|Tag(s):||Economy, Politics, Migration/Transportation, Urban-Life/Boosterism, War, Women|
|Course:||“Rise And Fall of the Slave South,” University of Virginia|
New to the Little Rock area, John Levering, a U.S. colonel from Indiana, needed a place for his family to live. Recently re-stationed to the city from New Orleans, he found the best hotel in town uncomfortable and unsuitable for a Union officer. In January 1865, Levering encountered a desirable solution. Levering casually visited a local, celebrated lady of society, a Mrs. S--, and informed her that he and his family would be moving in to her house. Levering cited several reasons in his diary as to his selection of this residence. Firstly, it was the comfortable looking home of a clergy man. Levering was informed that Mrs. S--'s religious husband was away from home fighting for the Rebel army. Also, the Arkansas family was wealthy, and this woman came from a plantation, which owned around 200 slaves at the war's commencement. Levering's proposal was initially rejected by Mrs. S-- who even cried at first sight of Levering and during various parts of their tense conversation. She feared he would take her house and her livelihood from her in order to benefit the Union army with a residence full of supplies and food. In addition, Mrs. S-- had already planned to provide her only spare room for her cousin who was returning from the Confederate army after receiving a severe injury. Levering flatly informed her that this ex-Rebel soldier would not be moving into her home. Levering eventually coerced her into submission; Mrs. S-- had no choice but to agree to co-inhabitance with this northern family. Levering asked her at what time they would dine every night; when her answer did not satisfy his schedule, Levering mandated a later supper time. At this point, Mrs. S-- was very discontented and greatly feared what others in society would think of her housing a Yankee colonel.

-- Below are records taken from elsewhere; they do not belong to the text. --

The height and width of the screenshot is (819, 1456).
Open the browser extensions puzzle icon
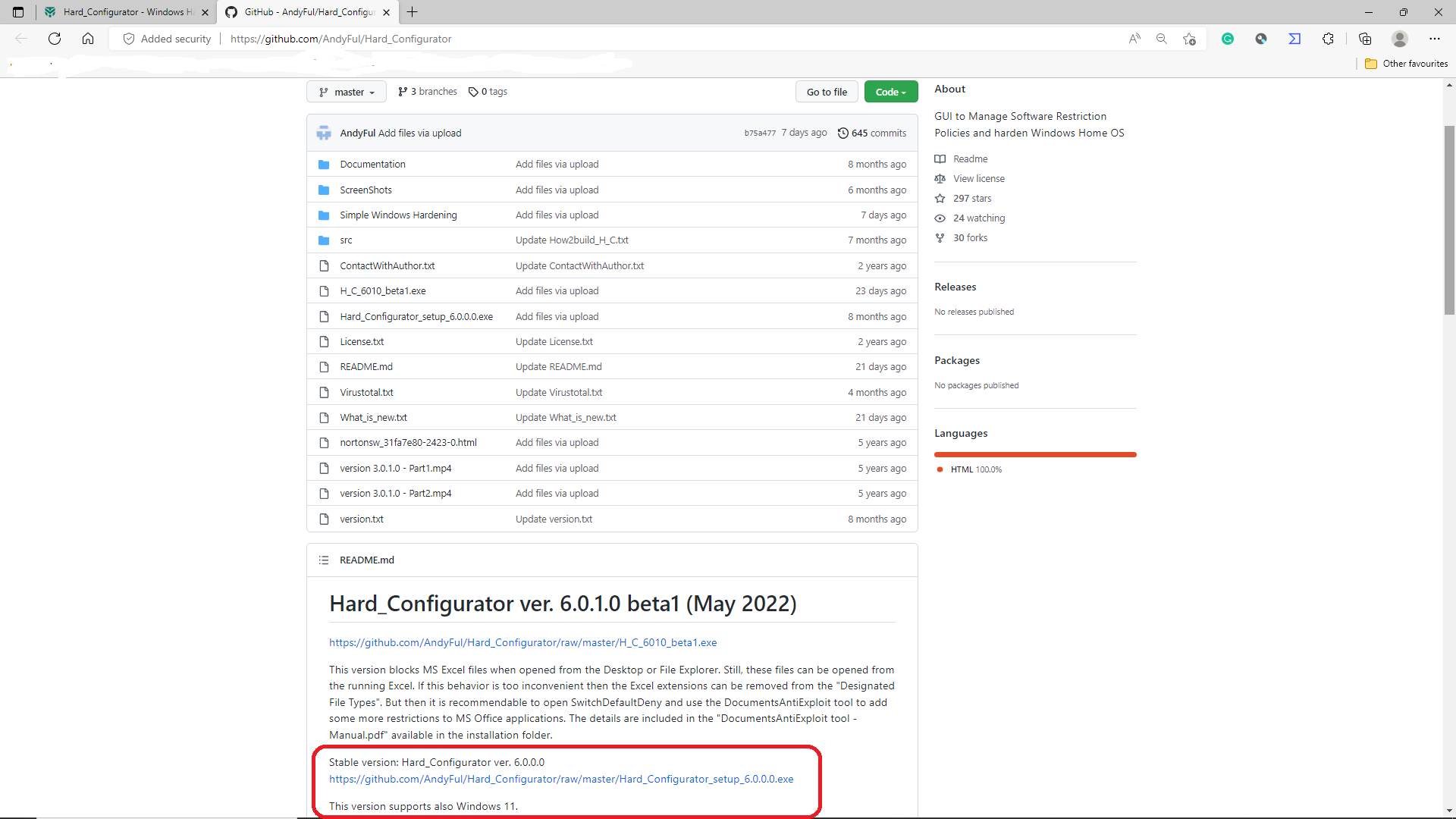(1328, 39)
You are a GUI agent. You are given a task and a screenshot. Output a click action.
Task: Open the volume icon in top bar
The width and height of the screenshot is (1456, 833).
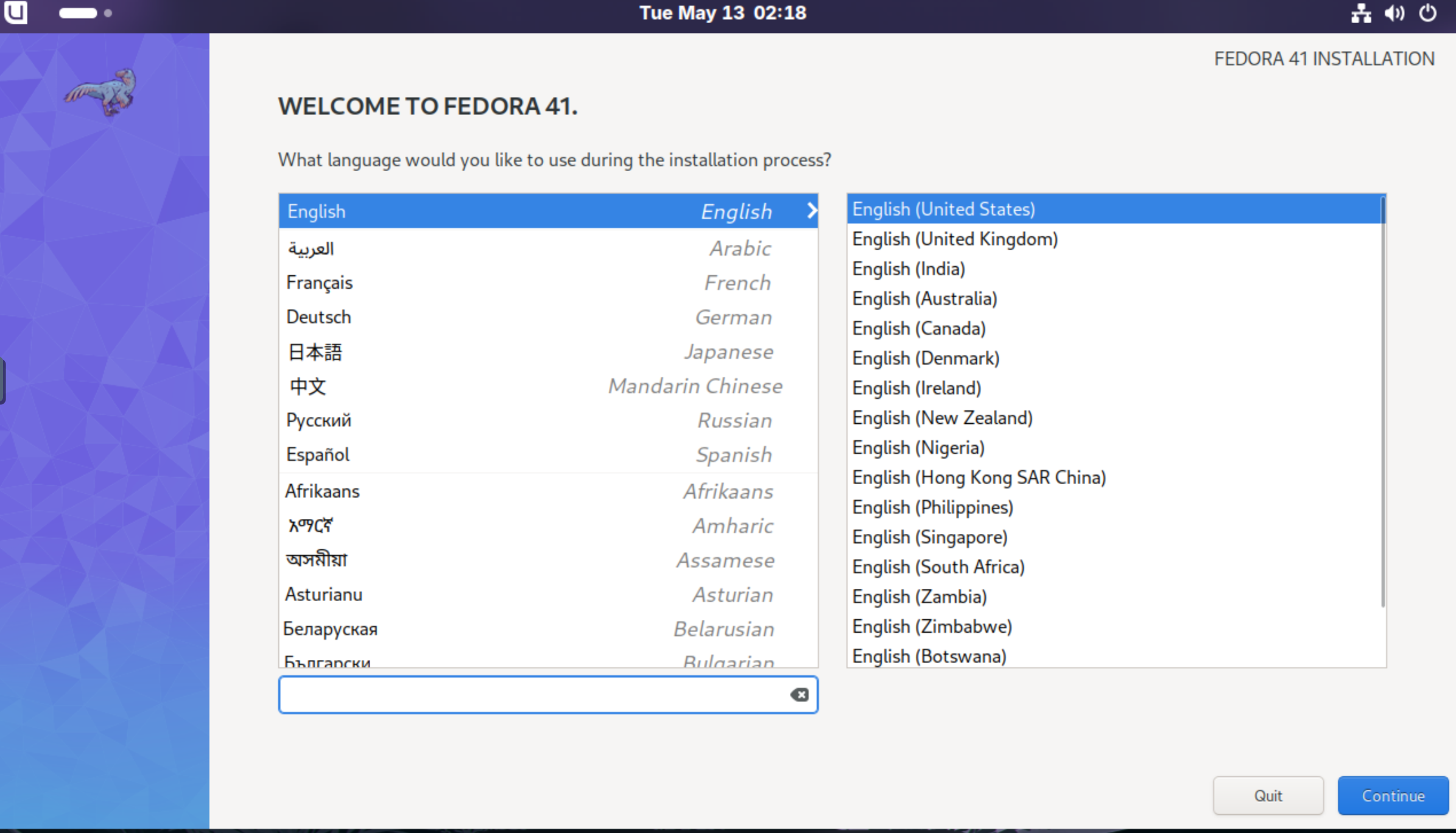point(1394,13)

Eventually, a friendship grew between the Levering family, Mrs. S-- and her Arkansas lady friends who visited the house often. Mrs. Levering and Mrs. S-- became very intimate and both women were melancholy when the Union army left Little Rock and, in turn, the Leverings returned to Indiana. Levering notes his gratification of witnessing an earnest expression of regrets for my leaving, as were manifest, upon my coming. Dallas T. Herndon narrates that on September 10, 1863, Little Rock, Arkansas became a Union-controlled city, and everything north of the Arkansas River fell under northern control. Consequently, the inhabitants of the city adapted to northern presence, but the hearts of many Little Rock residents were overflowing with animosity and disdain. When Levering demanded to take up residence with an Arkansas lady and her family, the northern power over Little Rock, and other southern cities, was quite evident. Women, in particular, experienced Union occupation, as they remained at home while their husbands fought in the war. Many homes housed Union soldiers who entreated these women to accommodate them. Levering, for example, listened disconcertingly to a southern woman's wishes. According to Herndon, women in Little Rock continued to aid the Confederate cause, sewing and helping as much as possible; and a monument in Little Rock even honors the Mothers of Arkansas for their sacrifices and labor. Both northerners and southerners alike found their new relationships challenging and confusing, but they adapted to the times. As the Civil War dragged on, southerners found themselves living side-by-side with Union soldiers, as southern cities fell across all parts of the South. he peculiar relationship between these two families illustrates the possible transgression of regional and ideological differences that many people faced during the Civil War. Levering is shocked that a clergyman's family could descend from a plantation bearing such a large quantity of slaves and also fight with religious zeal for slavery's continuance; the cultural differences between Levering and his southern tenants reflect the tensions, which were widespread during the occupation of an antebellum city. Their flourishing friendship, however, offered hope that large ideological differences could be bridged and the Union eventually might be reunited.